Un skipper débutant peut espérer gagner entre 1 400 € et 1 550 € net mensuels en commençant sa carrière. Le salaire médian des skippers dépend de la taille du voilier qu’ils naviguent, mais aussi de la destination, de la durée du trajet et de la nature de la prestation. Pour le charter, le salaire moyen d’un skipper se situe environ à 100 € par jour, tandis que pour du convoyage, c’est-à-dire le déplacement d’un bateau, le salaire moyen est plutôt de 200 € par jour. De prime abord, on imagine que c’est un taux horaire élevé, cependant il faut bien avoir à l’esprit les longues journées de travail et les absences de longue durée. Certains skippers perçoivent une sorte de pourboire, notamment en travaillant pour de riches clients en yachting. Cela constitue alors un élément variable de la rémunération du skipper. Selon les employeurs, certains prévoient une prime liée à la longue durée de navigation et donc d’éloignement. Par ailleurs, certains chefs de bord se verront proposer une rémunération au mille nautique selon les voyages. Dans ce cas, les pratiques habituelles sont de l’ordre de 3 € à 4 € du mille nautique, bien qu’il n’y ait pas de grille salariale établie.
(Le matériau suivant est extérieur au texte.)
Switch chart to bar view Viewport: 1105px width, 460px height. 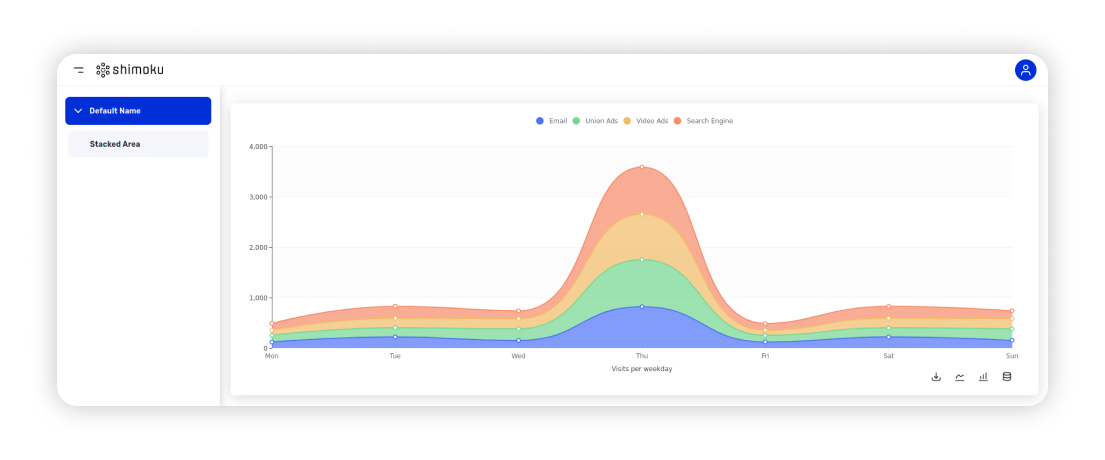click(983, 377)
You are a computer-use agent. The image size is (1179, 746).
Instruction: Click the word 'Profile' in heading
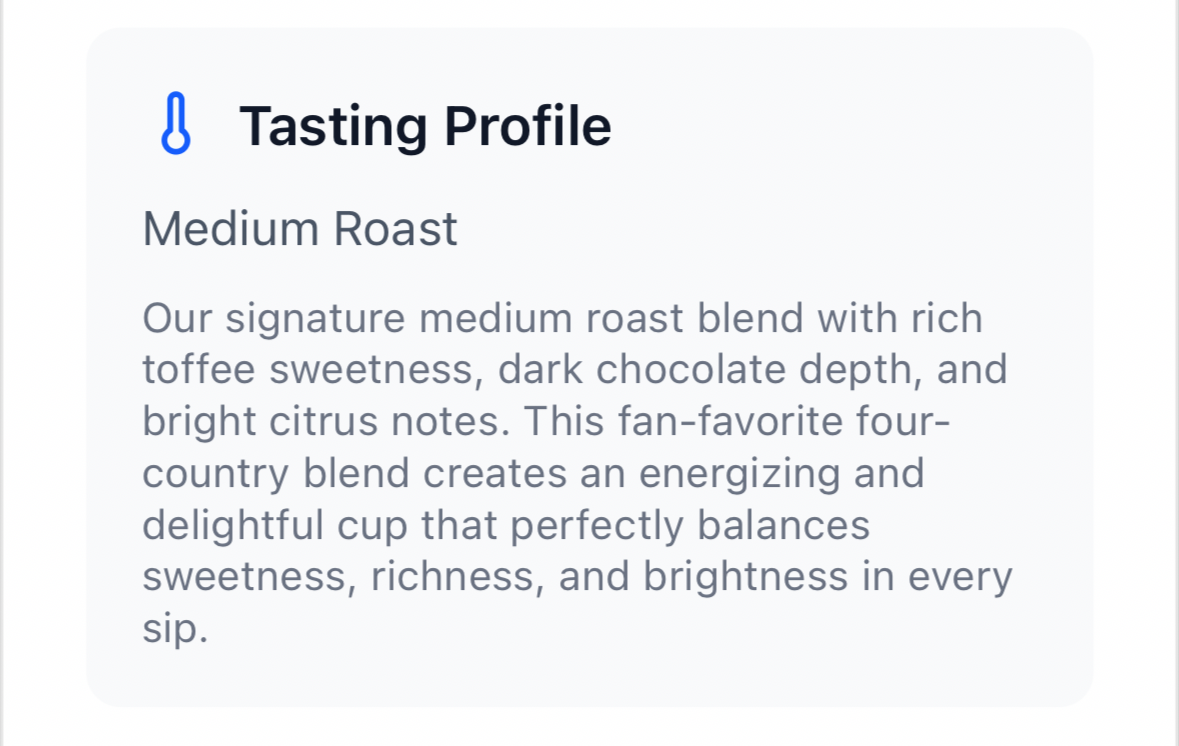tap(528, 126)
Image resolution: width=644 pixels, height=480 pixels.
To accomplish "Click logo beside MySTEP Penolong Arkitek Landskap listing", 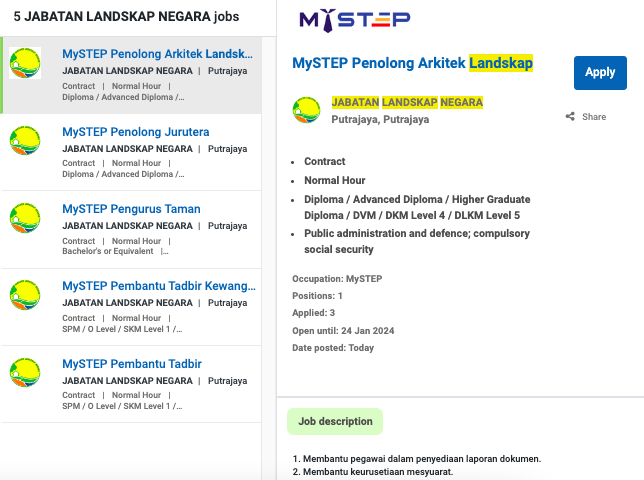I will coord(25,63).
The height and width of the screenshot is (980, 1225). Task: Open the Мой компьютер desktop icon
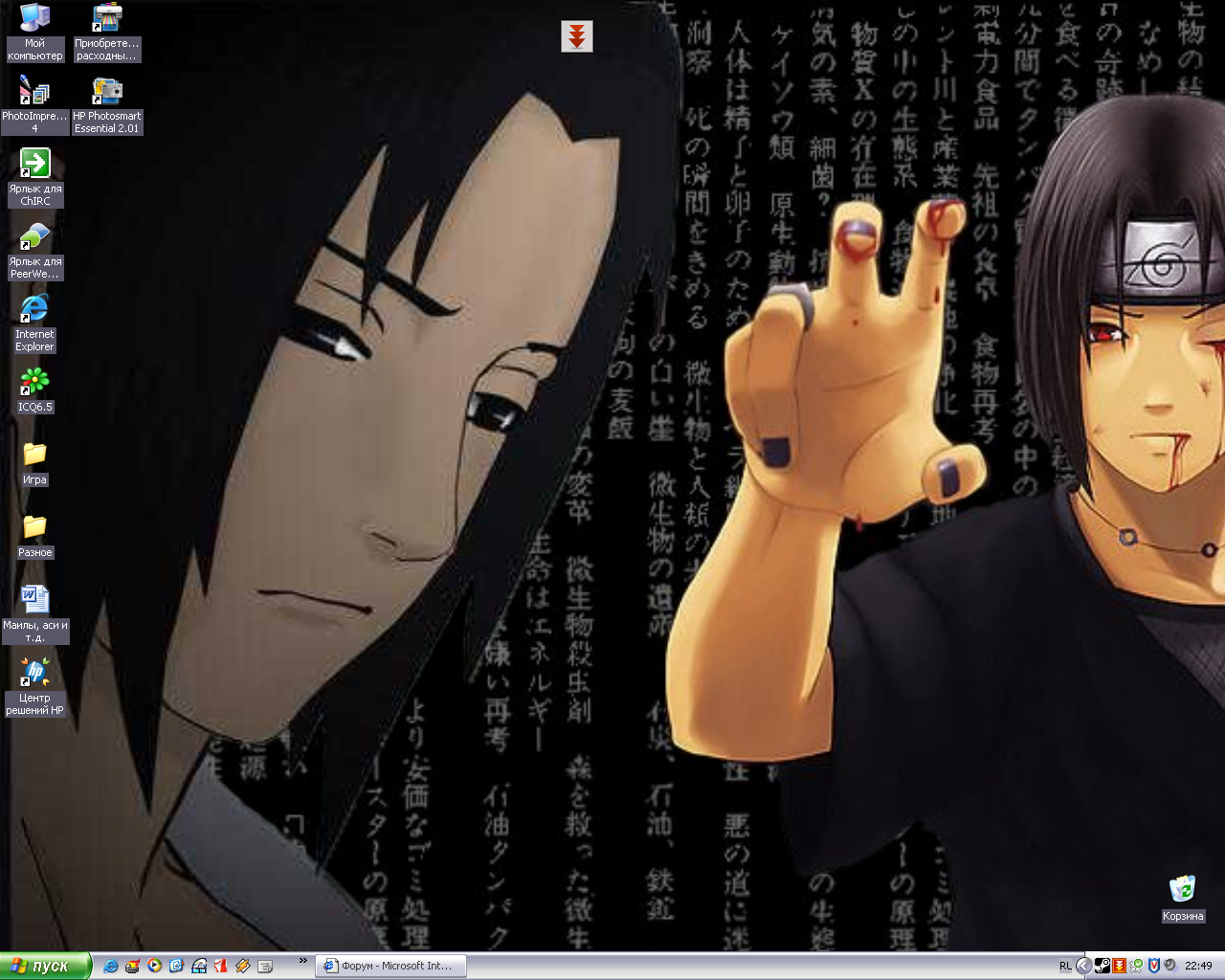click(x=34, y=19)
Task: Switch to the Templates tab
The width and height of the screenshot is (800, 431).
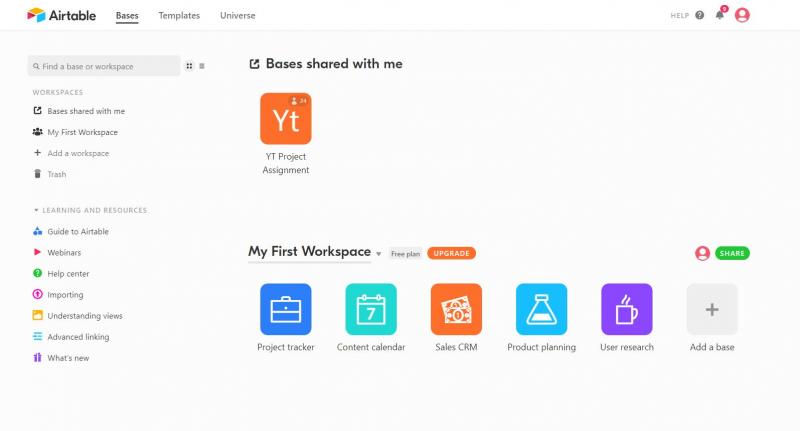Action: (179, 16)
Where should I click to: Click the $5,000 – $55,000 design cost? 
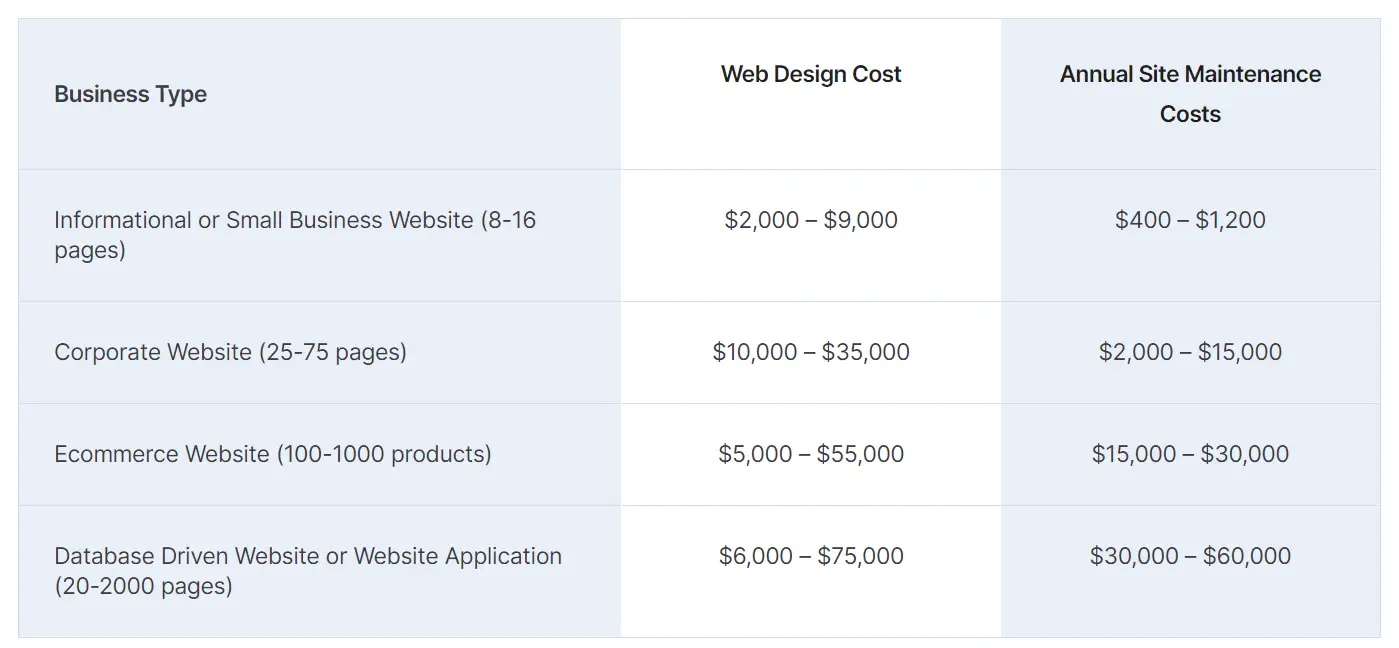[811, 454]
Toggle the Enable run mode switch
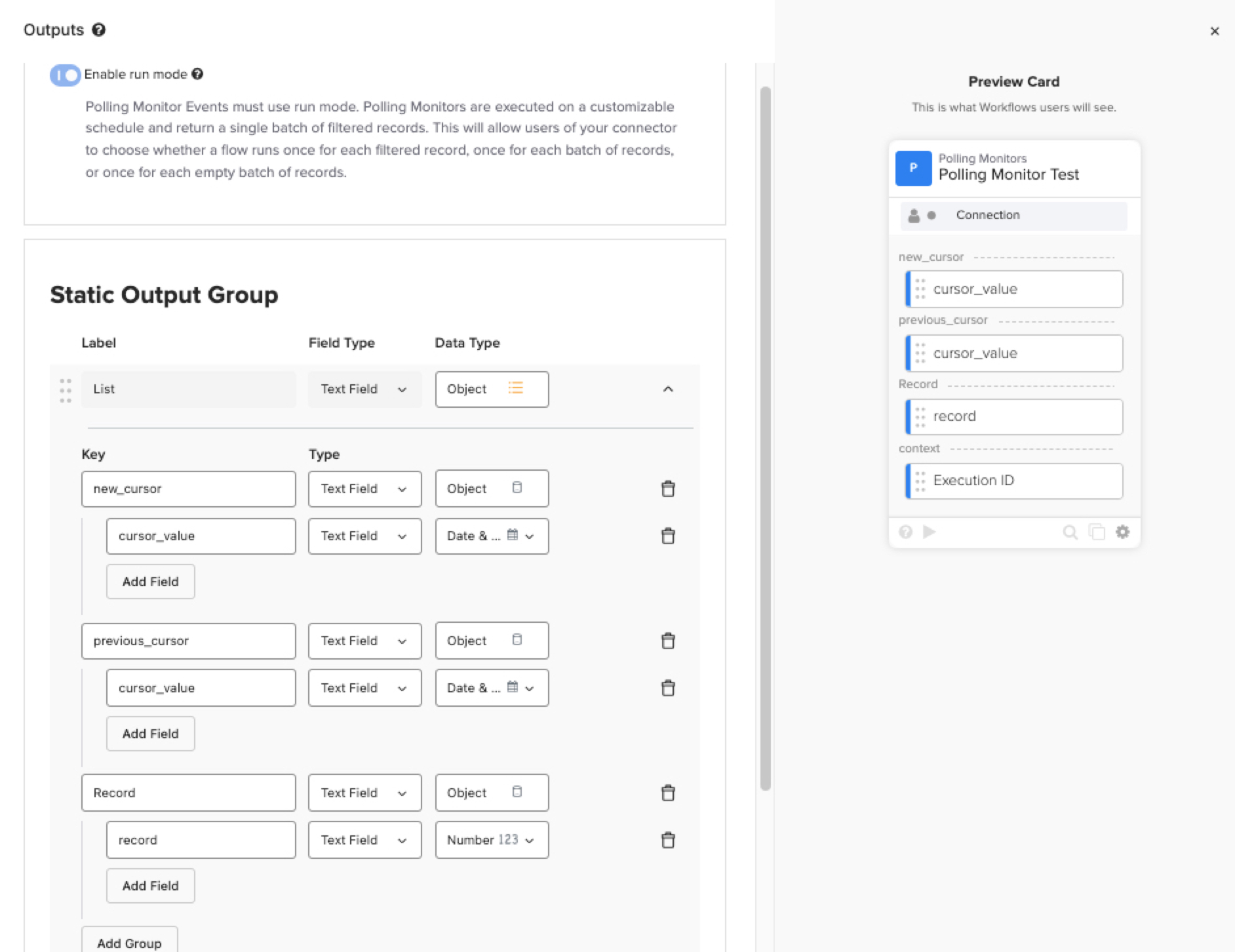 point(65,75)
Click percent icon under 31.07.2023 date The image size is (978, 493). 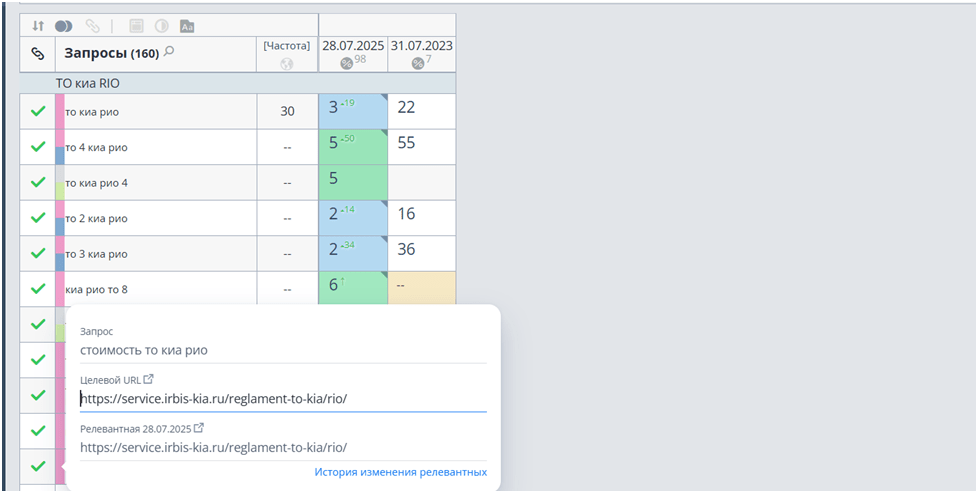[417, 64]
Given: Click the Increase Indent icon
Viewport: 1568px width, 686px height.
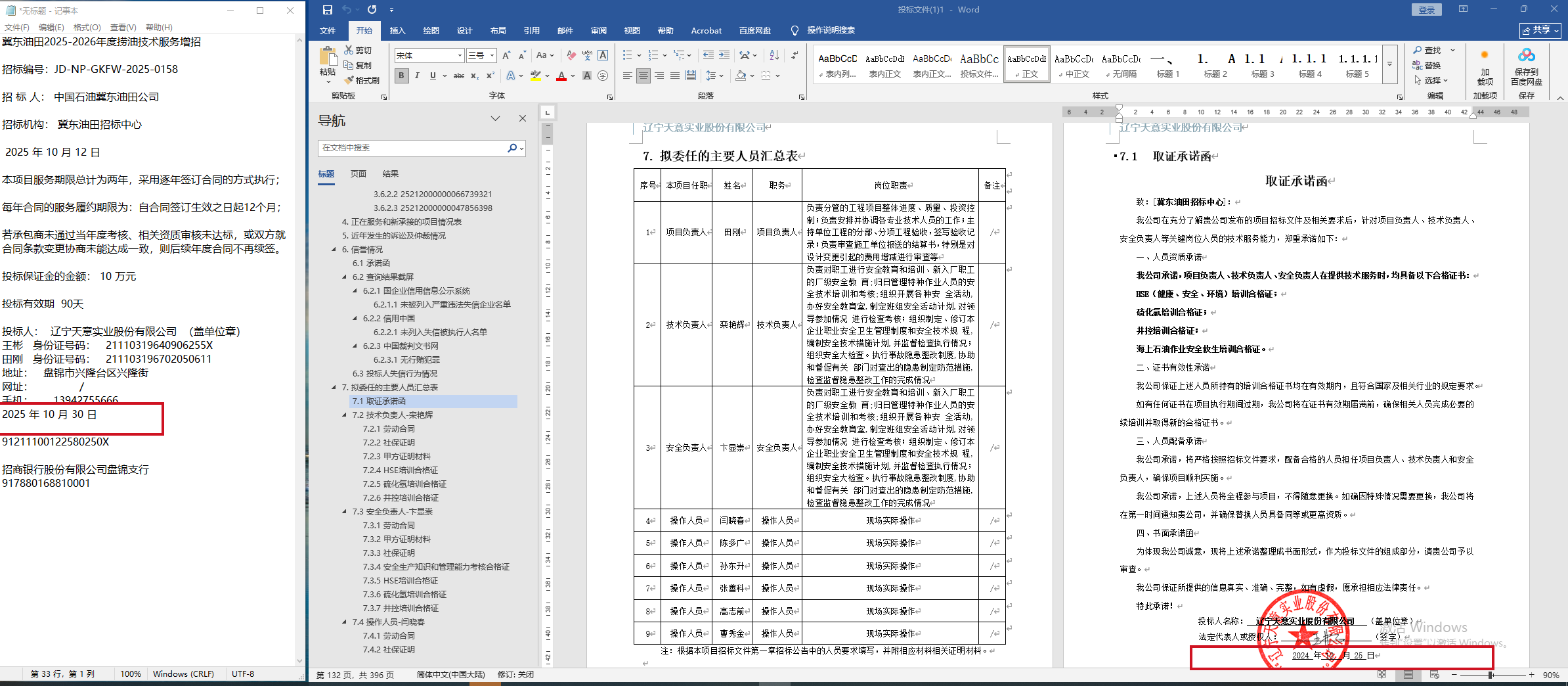Looking at the screenshot, I should 724,55.
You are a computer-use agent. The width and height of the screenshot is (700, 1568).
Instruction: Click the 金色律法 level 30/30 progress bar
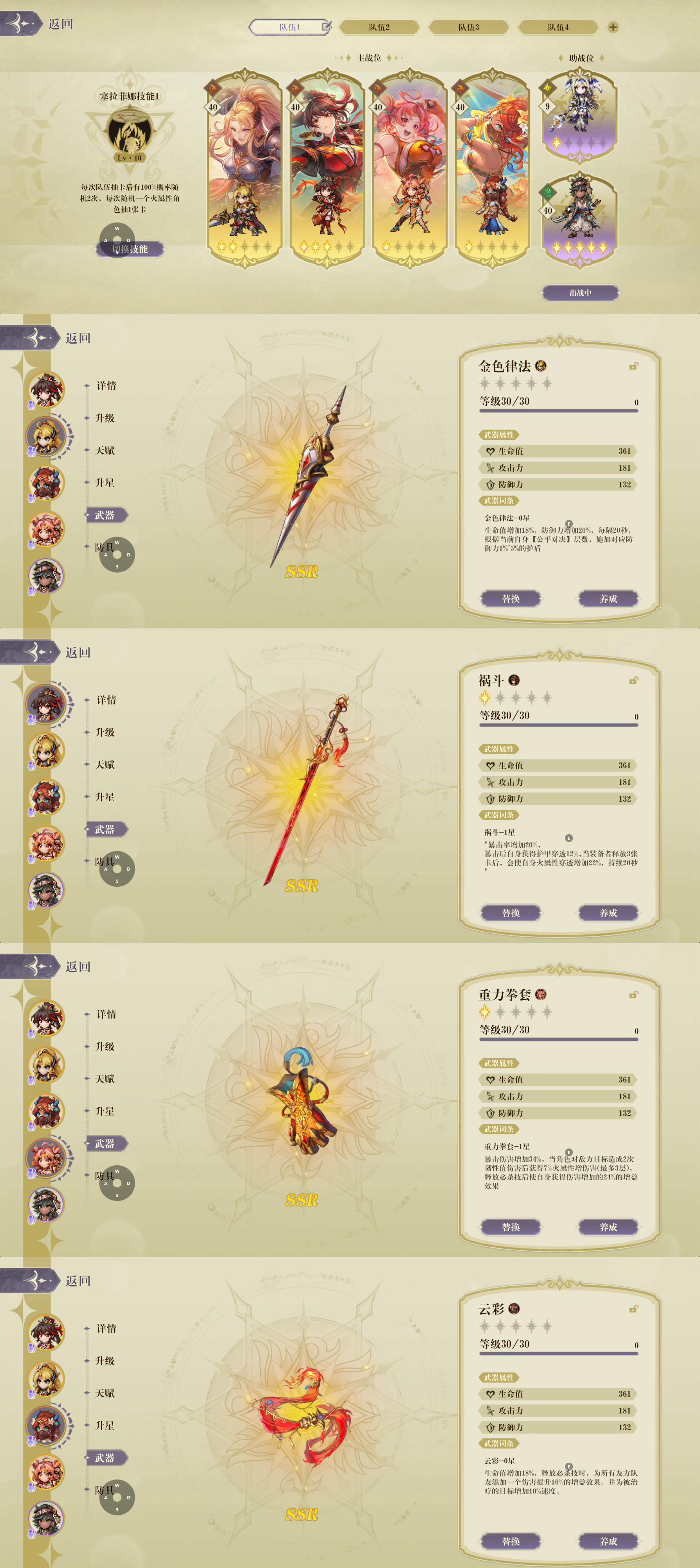coord(558,411)
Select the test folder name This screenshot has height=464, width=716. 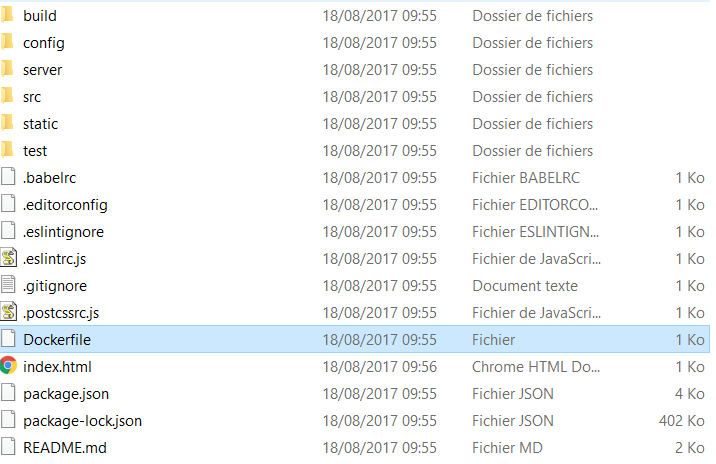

Après plusieurs années d’expérience, vous pouvez vous former à la vente et à la création d’une entreprise et ainsi créer ou reprendre une entreprise de vente ou de location de bateaux de plaisance. Il est aussi possible de se diriger vers le commandement de navires de plaisance de plus grande taille, en passant le brevet de capitaine de yacht. Enfin, il est aussi envisageable d’ouvrir une école de voile et de s’orienter vers l’enseignement et la formation dans le domaine nautique. Pour en savoir plus sur les formations du yachting et de la plaisance, consultez le site de l'Institut Français de la Mer. Il peut aussi s'orienter vers le commandement de navires de plaisance plus importants en devenant capitaine de yacht.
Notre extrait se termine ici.